### Instruction 1
From the block size text, reproduce everything from "And like I said, there's" down to "think that I am.".
### Instruction 2
Answer these questions from the block size text:
(a) Which proposal does the first paragraph say should be replaced by a much more conservative approach?
(b) What example figure does the last paragraph give for an incremental increase of the limit?
(c) According to the last paragraph, what are people terrified of?
### Instruction 3
In the block size text, which groups does the first paragraph say could oppose code on a philosophical level and keep it from being adopted? List them all.

### Supplied text

____________

And like I said, there's nothing wrong with forking the code if Core devs are indeed "compromised." But if the code is not technically sound or is opposed on a philosophical level by most devs, miners and users, it simply won't be adopted. The best chance for a limit increase is to take a much more conservative approach than BIP101, which actually has a chance at reaching consensus. The bolder the scaling regime, the less chance it has. It's as simple as that.
I actually agree with this one hundred percent, I am not the ideological opponent that you think that I am.
There's this bizarre idea that we have to determine the block size limit (if any) forever, today, partly because people are terrified of the idea of forks down the road. The fact is: of course there will be hard forks in the future. There will be debates about protocol changes in the future that will make this issue pale in comparison. Get used to it, people. I actually believe quite the opposite of most XT supporters on this question -- I think if we conservatively and incrementally increased the limit (to say 2MB) and did not experience serious detriments to security, that it would be unquestionably easier to fork the limit up the second and third times around.

____________

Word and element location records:
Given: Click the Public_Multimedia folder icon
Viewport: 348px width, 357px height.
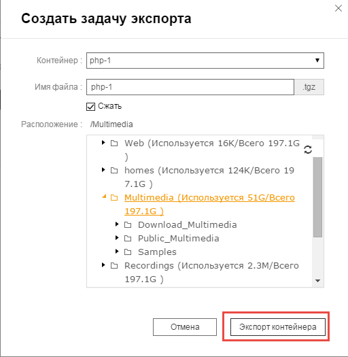Looking at the screenshot, I should (x=128, y=239).

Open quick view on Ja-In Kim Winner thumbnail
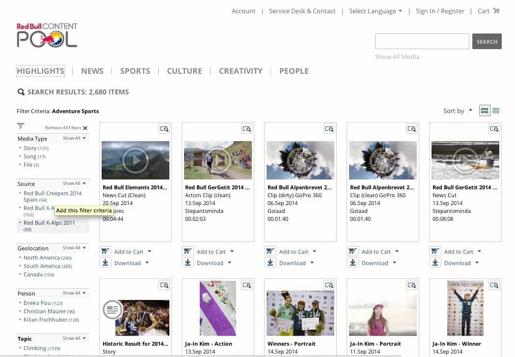click(x=494, y=285)
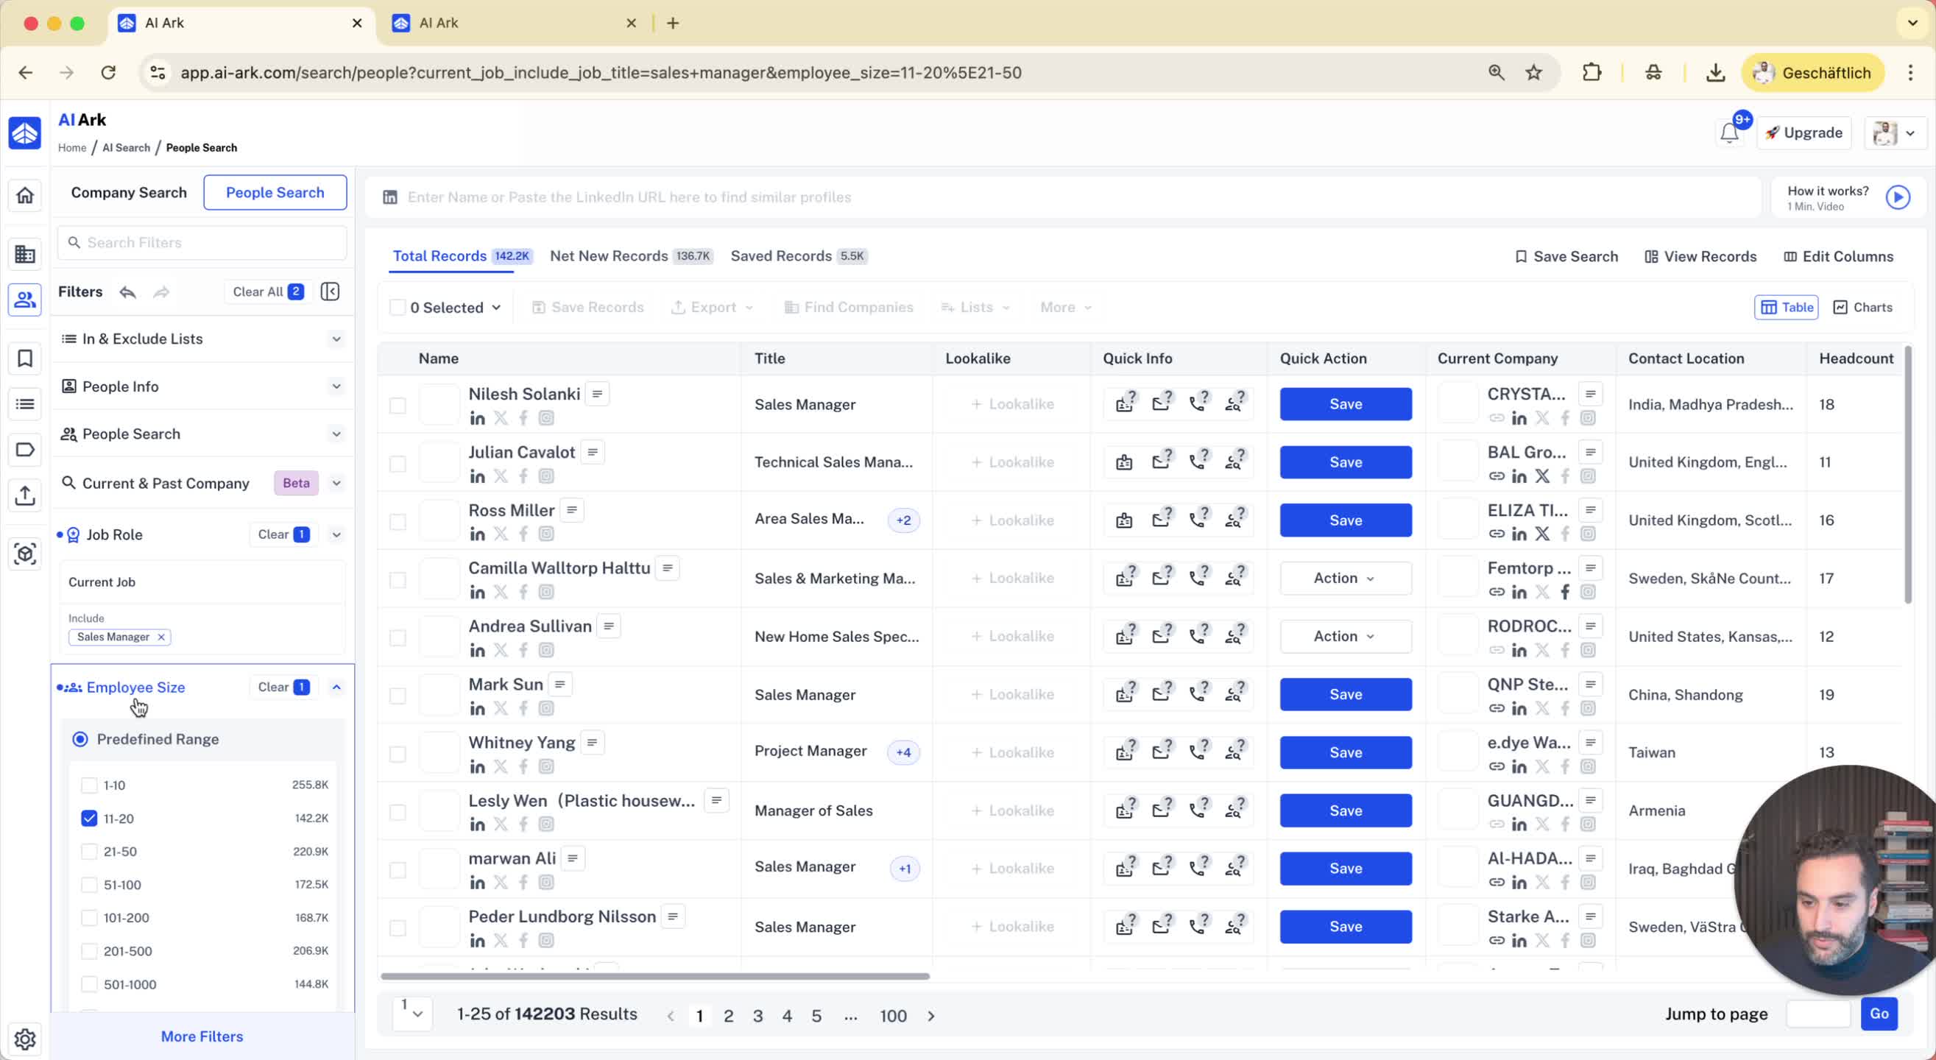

____________

### Complete answer 1
And like I said, there's nothing wrong with forking the code if Core devs are indeed "compromised." But if the code is not technically sound or is opposed on a philosophical level by most devs, miners and users, it simply won't be adopted. The best chance for a limit increase is to take a much more conservative approach than BIP101, which actually has a chance at reaching consensus. The bolder the scaling regime, the less chance it has. It's as simple as that.
I actually agree with this one hundred percent, I am not the ideological opponent that you think that I am.

### Complete answer 2
(a) BIP101
(b) 2MB
(c) The idea of forks down the road

### Complete answer 3
Devs, miners, users